À Cannes, à quelques encablures du palais du festival, le pavillon de Film France accueillait les représentants des fonds d’aide régionaux et les bureaux d’accueil de tournages. Endroit idéal pour capter les humeurs territoriales.
Et la tendance était, sans grande surprise, à l’inquiétude. Ici on évoquait la réduction drastique d’un fond d’aide, là on craignait la mise sous tutelle préfectorale d’une dizaine de départements en 2011 pour cause de déséquilibres budgétaires (contrairement à l’État, les collectivités territoriales ont obligation de présenter des budgets équilibrés). Comment se comporteront alors les représentants de l’État quand il s’agira de faire des choix pour revenir à l’orthodoxie budgétaire ? La culture n’étant pas une compétence obligatoire pour les départements, nombreux sont les acteurs du secteur audiovisuel qui exprimaient leurs craintes de voir les budgets culturels des conseils généraux réduits au strict minimum.
La presse professionnelle n’était pas en reste. Consacrant, comme chaque année au moment de Cannes, de nombreuses pages aux « régions côté Croisette », Ecran Total constatait le désengagement partiel de certains départements, même si le cinéma et l’audiovisuel semblent moins touchés que d’autres secteurs culturels. L’hebdomadaire signalait, notamment, la suppression du fonds de soutien au long métrage (80 K€) du département du Finistère et de citer Rodolphe Rohart, chefs du service des arts et territoires : « les soutiens aux arts visuels et vivants ont baissé de 8%. Nous avons essayé de préserver au maximum la création. Mais nous n’avons pas de lisibilité sur les années à venir. » Pour le moment, le soutien finistérien au court métrage n’est pas touché par les restrictions.
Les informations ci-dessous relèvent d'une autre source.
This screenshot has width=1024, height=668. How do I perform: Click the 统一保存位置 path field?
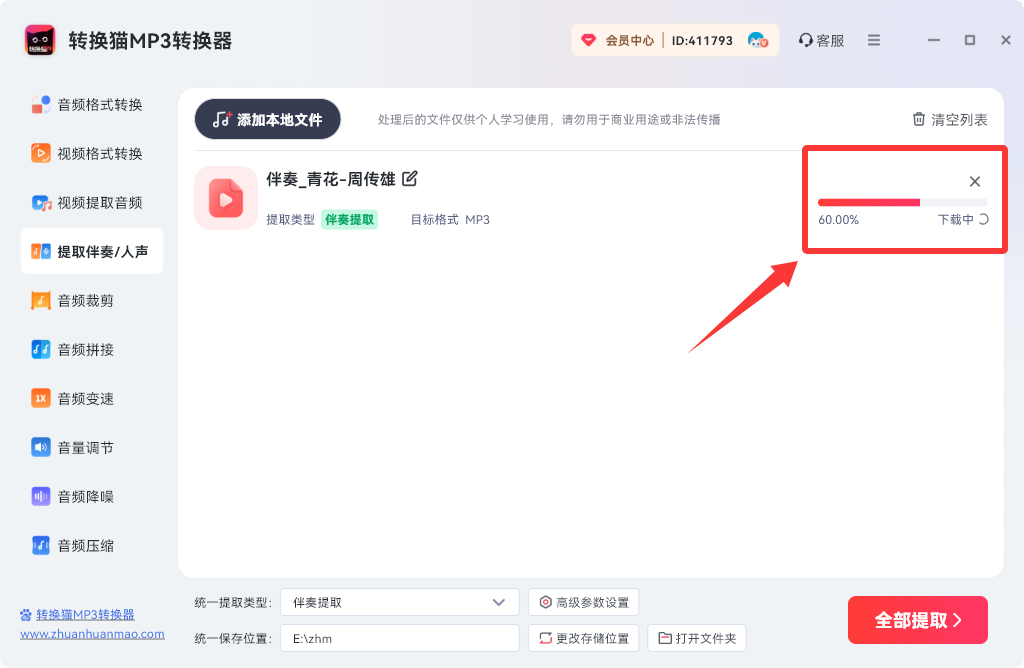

Philippe Germain, le directeur de l’Agence du Court Métrage, évoquait clairement les menaces qui pèsent sur les dispositifs d’éducation à l’image (et notamment Collège au cinéma qui est du ressort des départements) et envisageait déjà l’impact négatif sur la diffusion des films courts, malgré le travail de fourmi effectué depuis des années pour que ce genre intègre les politiques d’éducation artistique. L’Agence est l’un des membres fondateurs du BLAC, collectif national de l’action culturelle cinématographique et audiovisuelle, qui milite, entre autres, pour « que la culture devienne une compétence obligatoire des collectivités territoriales » et « pour une reconnaissance du rôle essentiel de la vie associative et de l’éducation populaire sur tous les territoires » (lire l’Appel de Cannes sur www.blac-collectif.org). Des revendications qui devraient trouver un écho en Bretagne où la diffusion culturelle des œuvres audiovisuelles connaît un succès remarqué nationalement (lire le billet du 10/05 sur le Mois du doc).
Heureusement, les visages sereins de l’équipe d’Accueil de Tournages en Bretagne sont venus atténuer cette morosité ambiante. Catherine Delalande et Emmanuelle Lohéac enchaînaient les rendez-vous et les projets de tournages de longs métrages et de fictions télé en Bretagne sont nombreux. Après des années 2007 et 2008 anémiques, notre région semble à nouveau inspirer les réalisateurs et séduire les producteurs.